Background: The two main treatment options for hemifacial spasm (HFS) are botulinum toxin A (BTX)
and microvascular decompression (MVD); each therapy carries its own advantages and
disadvantages. BTX treatment is low risk and highly effective, with efficacy in reducing
spasms ranging from 75 to 100%. However, reinjection is required every 3 to 6 months
and tachyphylaxis may develop. Thus, there is a high cost and potentially limited
effectiveness of long-term BTX therapy.

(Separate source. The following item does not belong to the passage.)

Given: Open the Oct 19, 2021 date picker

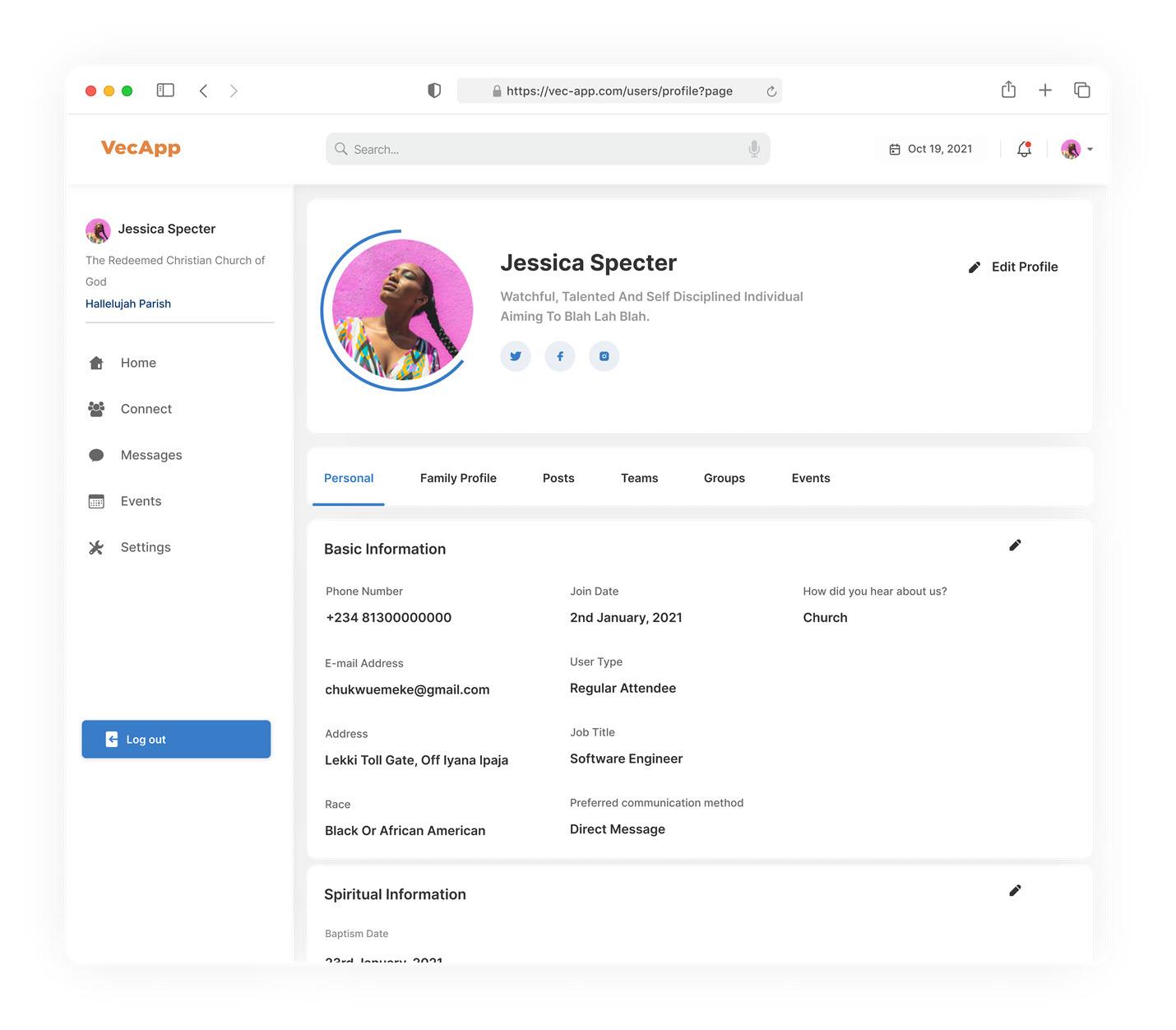Looking at the screenshot, I should click(931, 149).
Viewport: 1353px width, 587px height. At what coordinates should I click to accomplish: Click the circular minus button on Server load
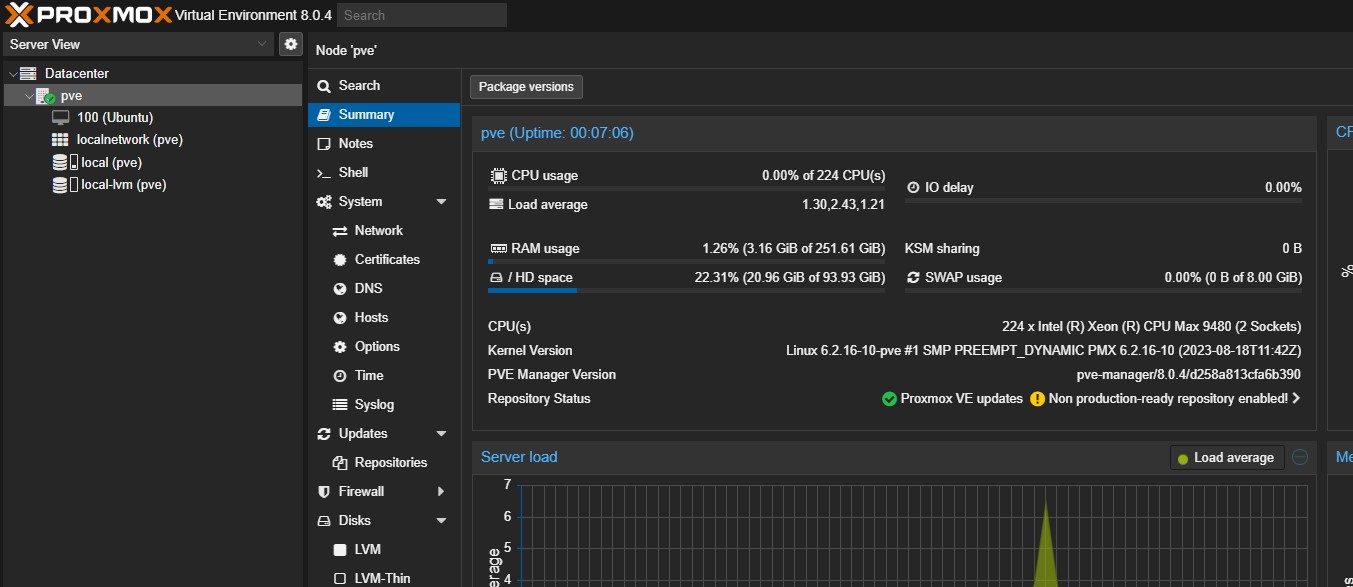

Meanwhile, surgical MVD is a one-time procedure
that allows more definitive treatment and has a reported success rate of 90%. However,
an unwanted outcome of MVD may be HFS persistence or recurrence, rates of which range
from 10 to 40% and 5 to 10%, respectively.
It is not uncommon for patients to initially receive BTX injections and later undergo
MVD if the neurotoxin eventually fails to adequately control spasms. However, knowledge
about the effect of BTX treatment on outcomes after MVD is scarce. Some authors postulate
that repeated BTX injections induce terminal motor axon growths that may lead to poly-innervation
of muscle fibers and increased muscle excitability over time, thus limiting the effectiveness
of MVD.
The purpose of this study was to evaluate whether prior administration of BTX affects
outcomes after MVD for HFS. We also analyzed potential factors associated with HFS
persistence or recurrence after MVD, including intraoperative neurophysiological monitoring
with lateral spread response (LSR).
Methods: We performed a historic cohort of patients with HFS who underwent first-time MVD
by a single surgeon from 2013 to 2023. Patients were categorized into two groups based
on their treatment history: those with no prior BTX treatment (control) and those
treated previously with BTX (BTX). We assessed group differences in demographics,
pre-operative clinical data, and post-operative clinical outcomes categorized as follows:
(1) HFS persistence, (2) HFS recurrence, or (3) HFS remission. Chi-square tests and
logistic regression analyses were used to assess factors associated with HFS persistence
and recurrence.
Results: A total of 40 patients with HFS were included in the study and the length of postoperative
follow-up ranged from 6 weeks to 8 years. There were 18 patients in the control group
(52.11 ± 12.86 years, 56% female). Twenty-two patients were in the BTX group (60.27 ± 11.34
years, 82% female). Thirty-one patients (78%) achieved complete HFS remission after
first-time MVD. The HFS remission rate in the BTX group (16/22, 73%) was not significantly
different from that of the control group (15/18, 83%; p = 0.48). Five patients (13%) had HFS persistence and four patients (10%) had HFS
recurrence. Although not statistically significant, the BTX group had a higher persistence
rate (4/22, 18%) compared to the control group (1/18, 6%, p = 0.36). There was no statistical difference in HFS recurrence rates between the
control (2/18, 11%) and the BTX groups (2/22, 9%, p = 1.00). We did not identify any demographic or perioperative factors significantly
associated with HFS persistence or recurrence.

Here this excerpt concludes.